*Job*: Reproduce, word for word, the forum thread on using one guitar tone for lead and rhythm from "## Dorian2 (Jun" to "song or situation.".

*Passage shown*:

########

# Lead Tone Same As Rhythm Tone For Heavier Stuff?



## player99 (Sep 5, 2019)

I have been playing with a decent amount of overdrive and compression. I am using the same tone for lead as I am for rhythm, with no volume knob adjustments. Just the same exact tone. Anyone else do this?


----------



## cboutilier (Jan 12, 2016)

I often do for my cleaner stuff, but sometimes crunchy stuff too. You can let your right hand attitude push the lead through the mix.

This is especially true with a really dynamic amp like a 5E3


----------



## Dorian2 (Jun 9, 2015)

Depends what I'm playing. I do it for the heavier stuff for sure. KISS principal. If I want something a bit different my Flashback mini or Phase 95 pedals come in really handy. But I use my Tone and Volume a hella lot as well. Depends on the song or situation.


----------



## cdntac (Oct 11, 2017)

I only occasionally switch over to the neck pickup when soloing. 

Otherwise I use the bridge pickup for rhythm and lead and adjust the volume or my picking/strumming as needed.


----------



## Wardo (Feb 5, 2010)

Most of the time I’m on the back pickup with my tele and with LP Jr obviously there’s no other choice. As for volume, my amps seem dynamic enough for most of what I do so when I need a bit more on a riff or whatever I just pick harder and that’s enough.


----------

########

*Records excerpted from a collection*:
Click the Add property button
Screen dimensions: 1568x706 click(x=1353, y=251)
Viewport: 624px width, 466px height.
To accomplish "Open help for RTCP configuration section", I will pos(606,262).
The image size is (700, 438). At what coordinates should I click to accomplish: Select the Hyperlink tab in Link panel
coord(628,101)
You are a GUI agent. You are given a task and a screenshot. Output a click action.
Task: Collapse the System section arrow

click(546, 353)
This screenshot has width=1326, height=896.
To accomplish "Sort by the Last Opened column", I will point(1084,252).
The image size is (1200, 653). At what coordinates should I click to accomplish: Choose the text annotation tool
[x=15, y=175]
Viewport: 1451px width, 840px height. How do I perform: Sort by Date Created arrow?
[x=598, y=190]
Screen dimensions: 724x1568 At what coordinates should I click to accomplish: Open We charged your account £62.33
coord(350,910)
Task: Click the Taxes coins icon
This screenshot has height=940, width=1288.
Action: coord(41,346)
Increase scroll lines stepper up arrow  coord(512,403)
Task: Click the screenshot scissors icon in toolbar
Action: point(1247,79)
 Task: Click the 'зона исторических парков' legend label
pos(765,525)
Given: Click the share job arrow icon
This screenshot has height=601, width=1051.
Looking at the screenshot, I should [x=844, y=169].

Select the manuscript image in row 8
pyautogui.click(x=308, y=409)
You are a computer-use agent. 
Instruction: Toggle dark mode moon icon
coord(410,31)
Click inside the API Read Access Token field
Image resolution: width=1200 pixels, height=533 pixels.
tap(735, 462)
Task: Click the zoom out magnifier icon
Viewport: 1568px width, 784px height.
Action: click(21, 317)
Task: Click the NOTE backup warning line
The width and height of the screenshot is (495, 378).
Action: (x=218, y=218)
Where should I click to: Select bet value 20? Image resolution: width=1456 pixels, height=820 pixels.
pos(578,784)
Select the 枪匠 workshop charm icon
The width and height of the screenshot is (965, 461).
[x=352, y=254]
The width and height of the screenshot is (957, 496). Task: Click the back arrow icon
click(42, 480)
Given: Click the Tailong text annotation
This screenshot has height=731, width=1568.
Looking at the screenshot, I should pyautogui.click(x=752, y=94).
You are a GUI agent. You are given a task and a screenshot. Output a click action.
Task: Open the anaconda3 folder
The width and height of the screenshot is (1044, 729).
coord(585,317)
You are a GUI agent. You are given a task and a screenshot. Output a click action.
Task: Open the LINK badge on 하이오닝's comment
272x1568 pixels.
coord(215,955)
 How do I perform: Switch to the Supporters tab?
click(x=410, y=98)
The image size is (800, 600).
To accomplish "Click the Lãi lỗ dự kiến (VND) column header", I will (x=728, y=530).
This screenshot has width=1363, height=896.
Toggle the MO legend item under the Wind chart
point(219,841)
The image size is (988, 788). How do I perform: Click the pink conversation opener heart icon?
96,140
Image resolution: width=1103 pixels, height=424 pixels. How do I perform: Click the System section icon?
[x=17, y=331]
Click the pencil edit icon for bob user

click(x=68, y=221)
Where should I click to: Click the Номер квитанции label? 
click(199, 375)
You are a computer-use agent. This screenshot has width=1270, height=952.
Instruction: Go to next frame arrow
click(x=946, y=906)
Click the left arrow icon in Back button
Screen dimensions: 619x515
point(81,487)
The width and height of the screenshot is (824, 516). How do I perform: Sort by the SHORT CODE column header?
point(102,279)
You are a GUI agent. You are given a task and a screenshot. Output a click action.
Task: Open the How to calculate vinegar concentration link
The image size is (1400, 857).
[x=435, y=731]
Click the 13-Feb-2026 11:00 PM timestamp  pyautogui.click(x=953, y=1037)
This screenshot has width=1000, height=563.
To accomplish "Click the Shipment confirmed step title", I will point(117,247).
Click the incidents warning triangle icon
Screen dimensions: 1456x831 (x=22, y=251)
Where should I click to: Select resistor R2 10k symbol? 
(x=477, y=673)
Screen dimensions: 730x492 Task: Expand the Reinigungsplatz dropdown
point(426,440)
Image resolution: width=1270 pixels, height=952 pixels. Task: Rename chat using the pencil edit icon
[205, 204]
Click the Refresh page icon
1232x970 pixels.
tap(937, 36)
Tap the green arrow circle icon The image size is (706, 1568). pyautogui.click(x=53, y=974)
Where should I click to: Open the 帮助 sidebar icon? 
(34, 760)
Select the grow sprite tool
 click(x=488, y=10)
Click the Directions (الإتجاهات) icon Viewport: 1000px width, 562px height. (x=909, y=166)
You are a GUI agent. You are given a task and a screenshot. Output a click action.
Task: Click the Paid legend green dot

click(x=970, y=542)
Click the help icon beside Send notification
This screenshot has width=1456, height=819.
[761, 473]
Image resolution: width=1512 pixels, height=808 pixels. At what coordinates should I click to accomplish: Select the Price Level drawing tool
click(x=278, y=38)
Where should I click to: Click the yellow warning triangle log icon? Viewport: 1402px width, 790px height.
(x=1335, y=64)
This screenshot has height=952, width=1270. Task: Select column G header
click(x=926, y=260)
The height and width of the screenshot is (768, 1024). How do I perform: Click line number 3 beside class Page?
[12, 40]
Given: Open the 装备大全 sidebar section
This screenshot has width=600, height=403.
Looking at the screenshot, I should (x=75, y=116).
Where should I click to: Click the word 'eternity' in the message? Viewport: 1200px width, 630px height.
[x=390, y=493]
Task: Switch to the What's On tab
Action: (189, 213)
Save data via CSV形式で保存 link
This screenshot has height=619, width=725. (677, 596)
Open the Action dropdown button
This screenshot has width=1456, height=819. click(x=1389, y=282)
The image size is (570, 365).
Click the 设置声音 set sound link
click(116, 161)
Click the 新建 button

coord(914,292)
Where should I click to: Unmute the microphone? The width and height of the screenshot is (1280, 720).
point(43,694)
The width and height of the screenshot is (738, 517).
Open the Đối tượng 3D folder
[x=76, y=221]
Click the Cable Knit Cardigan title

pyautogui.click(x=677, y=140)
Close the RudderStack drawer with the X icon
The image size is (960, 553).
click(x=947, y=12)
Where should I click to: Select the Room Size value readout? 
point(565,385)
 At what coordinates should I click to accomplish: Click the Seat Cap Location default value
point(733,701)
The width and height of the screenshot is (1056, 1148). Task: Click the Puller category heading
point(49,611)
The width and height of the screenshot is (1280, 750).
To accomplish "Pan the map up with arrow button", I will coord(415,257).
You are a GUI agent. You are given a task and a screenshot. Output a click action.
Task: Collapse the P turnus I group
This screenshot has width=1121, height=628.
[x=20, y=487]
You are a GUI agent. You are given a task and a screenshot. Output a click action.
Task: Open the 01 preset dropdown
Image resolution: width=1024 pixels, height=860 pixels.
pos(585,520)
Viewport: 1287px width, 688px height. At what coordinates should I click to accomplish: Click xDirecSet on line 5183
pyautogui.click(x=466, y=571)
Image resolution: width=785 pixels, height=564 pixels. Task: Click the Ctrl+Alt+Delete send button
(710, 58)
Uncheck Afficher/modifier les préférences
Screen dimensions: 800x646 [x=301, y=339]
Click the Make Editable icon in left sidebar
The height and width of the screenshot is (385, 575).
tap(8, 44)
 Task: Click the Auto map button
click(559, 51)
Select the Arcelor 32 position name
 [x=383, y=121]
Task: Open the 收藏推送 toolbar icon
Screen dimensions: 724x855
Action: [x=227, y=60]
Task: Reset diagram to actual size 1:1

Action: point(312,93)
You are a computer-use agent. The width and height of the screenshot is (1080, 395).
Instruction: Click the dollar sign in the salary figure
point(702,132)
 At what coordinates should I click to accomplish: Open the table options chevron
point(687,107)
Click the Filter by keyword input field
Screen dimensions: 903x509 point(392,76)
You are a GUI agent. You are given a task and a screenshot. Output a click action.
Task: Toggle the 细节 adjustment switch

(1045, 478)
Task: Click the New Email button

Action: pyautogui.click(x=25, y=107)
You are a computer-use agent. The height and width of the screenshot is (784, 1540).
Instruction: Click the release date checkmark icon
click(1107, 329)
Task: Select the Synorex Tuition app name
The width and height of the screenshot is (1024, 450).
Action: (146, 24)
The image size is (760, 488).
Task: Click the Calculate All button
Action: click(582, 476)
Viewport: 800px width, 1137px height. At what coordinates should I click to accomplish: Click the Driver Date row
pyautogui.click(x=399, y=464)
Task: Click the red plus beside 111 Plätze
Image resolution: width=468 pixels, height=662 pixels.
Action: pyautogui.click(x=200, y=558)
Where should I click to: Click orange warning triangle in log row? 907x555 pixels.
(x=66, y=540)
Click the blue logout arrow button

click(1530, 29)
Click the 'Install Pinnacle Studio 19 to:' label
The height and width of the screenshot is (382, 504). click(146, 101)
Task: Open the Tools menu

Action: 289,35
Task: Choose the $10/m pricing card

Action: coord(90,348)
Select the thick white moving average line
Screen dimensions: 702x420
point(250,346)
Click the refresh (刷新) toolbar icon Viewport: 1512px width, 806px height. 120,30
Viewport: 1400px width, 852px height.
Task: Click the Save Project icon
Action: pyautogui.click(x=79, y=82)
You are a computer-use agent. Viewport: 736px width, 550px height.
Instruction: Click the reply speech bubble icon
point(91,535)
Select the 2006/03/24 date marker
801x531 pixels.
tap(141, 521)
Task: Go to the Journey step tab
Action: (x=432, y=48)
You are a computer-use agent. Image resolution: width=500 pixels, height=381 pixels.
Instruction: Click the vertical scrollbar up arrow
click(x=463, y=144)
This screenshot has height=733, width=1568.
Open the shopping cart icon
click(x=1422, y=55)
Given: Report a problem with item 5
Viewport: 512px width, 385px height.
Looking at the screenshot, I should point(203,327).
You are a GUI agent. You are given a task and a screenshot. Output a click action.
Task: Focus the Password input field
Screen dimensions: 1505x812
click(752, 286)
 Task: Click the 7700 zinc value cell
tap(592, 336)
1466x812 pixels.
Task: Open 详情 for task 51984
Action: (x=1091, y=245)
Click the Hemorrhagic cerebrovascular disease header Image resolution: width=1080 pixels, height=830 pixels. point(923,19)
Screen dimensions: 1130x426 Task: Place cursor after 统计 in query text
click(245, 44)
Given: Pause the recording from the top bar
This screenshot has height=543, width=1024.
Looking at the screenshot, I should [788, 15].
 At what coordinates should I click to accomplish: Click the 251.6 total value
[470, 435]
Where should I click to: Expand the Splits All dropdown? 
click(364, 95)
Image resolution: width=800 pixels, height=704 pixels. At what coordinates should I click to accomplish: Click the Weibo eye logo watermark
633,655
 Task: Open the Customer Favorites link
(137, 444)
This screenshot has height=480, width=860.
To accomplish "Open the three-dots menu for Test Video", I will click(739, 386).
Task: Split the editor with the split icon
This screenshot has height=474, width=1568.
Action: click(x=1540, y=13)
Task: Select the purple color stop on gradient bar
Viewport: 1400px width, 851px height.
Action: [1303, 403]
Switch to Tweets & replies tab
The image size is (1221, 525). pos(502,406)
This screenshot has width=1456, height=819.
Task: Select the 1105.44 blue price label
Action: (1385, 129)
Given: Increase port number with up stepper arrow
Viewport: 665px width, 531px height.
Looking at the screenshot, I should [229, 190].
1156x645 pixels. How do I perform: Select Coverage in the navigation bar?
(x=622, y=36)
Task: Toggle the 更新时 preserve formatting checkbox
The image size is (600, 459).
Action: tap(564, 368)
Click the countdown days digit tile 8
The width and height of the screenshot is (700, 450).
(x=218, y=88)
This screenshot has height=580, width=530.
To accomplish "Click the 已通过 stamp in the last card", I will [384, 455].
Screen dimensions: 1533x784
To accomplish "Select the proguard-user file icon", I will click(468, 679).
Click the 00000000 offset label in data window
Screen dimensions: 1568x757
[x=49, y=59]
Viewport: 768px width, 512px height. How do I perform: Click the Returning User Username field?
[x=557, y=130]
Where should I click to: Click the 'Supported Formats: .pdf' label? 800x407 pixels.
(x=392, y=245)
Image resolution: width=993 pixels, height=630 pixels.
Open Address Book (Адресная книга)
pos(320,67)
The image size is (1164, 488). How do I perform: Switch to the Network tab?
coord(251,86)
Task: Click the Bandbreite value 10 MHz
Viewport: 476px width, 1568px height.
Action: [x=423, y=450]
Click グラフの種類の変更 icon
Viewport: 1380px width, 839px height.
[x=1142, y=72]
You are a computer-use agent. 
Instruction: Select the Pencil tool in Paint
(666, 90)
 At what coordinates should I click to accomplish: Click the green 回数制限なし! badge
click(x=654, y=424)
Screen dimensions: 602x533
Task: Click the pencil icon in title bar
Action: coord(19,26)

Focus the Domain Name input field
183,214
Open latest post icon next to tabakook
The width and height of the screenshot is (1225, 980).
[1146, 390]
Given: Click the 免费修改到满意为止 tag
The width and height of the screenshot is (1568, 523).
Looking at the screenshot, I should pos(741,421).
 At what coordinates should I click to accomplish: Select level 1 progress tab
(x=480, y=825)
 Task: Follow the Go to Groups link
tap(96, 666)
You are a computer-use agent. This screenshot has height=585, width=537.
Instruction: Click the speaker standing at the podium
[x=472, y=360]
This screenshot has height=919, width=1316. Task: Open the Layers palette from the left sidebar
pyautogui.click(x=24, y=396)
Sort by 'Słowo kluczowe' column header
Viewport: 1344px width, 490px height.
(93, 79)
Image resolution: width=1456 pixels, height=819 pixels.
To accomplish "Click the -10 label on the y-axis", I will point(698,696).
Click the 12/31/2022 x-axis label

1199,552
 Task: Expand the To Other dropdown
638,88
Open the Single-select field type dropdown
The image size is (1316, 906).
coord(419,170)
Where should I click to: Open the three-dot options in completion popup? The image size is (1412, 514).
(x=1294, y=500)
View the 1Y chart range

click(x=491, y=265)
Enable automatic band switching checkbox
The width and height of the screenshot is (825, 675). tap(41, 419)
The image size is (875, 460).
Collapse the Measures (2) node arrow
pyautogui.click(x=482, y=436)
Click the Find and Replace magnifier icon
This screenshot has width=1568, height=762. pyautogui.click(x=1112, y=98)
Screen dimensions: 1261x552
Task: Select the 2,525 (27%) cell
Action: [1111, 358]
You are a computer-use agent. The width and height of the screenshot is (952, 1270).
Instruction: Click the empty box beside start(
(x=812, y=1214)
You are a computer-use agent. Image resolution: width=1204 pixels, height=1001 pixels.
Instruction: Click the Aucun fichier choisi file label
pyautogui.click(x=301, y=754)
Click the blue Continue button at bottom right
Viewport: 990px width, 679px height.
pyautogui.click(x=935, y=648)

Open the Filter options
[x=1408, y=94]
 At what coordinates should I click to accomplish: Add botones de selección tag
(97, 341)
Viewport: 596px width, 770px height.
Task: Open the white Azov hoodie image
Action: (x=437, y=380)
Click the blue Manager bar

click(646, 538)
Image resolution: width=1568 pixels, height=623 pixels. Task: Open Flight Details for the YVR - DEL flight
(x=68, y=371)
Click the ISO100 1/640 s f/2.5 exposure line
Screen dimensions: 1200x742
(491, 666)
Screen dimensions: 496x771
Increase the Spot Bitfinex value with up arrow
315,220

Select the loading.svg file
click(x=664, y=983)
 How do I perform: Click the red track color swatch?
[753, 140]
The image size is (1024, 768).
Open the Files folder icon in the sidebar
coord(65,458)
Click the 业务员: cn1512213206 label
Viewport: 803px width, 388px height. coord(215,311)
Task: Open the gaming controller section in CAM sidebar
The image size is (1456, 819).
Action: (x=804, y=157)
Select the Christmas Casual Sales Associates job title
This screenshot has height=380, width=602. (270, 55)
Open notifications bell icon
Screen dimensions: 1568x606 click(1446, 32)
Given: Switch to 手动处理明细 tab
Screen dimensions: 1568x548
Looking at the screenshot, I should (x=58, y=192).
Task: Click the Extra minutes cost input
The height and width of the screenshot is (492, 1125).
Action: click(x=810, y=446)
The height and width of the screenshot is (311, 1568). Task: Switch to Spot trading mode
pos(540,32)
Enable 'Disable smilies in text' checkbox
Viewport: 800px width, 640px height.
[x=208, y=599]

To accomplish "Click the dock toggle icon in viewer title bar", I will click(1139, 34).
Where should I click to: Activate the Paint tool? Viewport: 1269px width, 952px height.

########

*Complete output*:
## Dorian2 (Jun 9, 2015)

Depends what I'm playing. I do it for the heavier stuff for sure. KISS principal. If I want something a bit different my Flashback mini or Phase 95 pedals come in really handy. But I use my Tone and Volume a hella lot as well. Depends on the song or situation.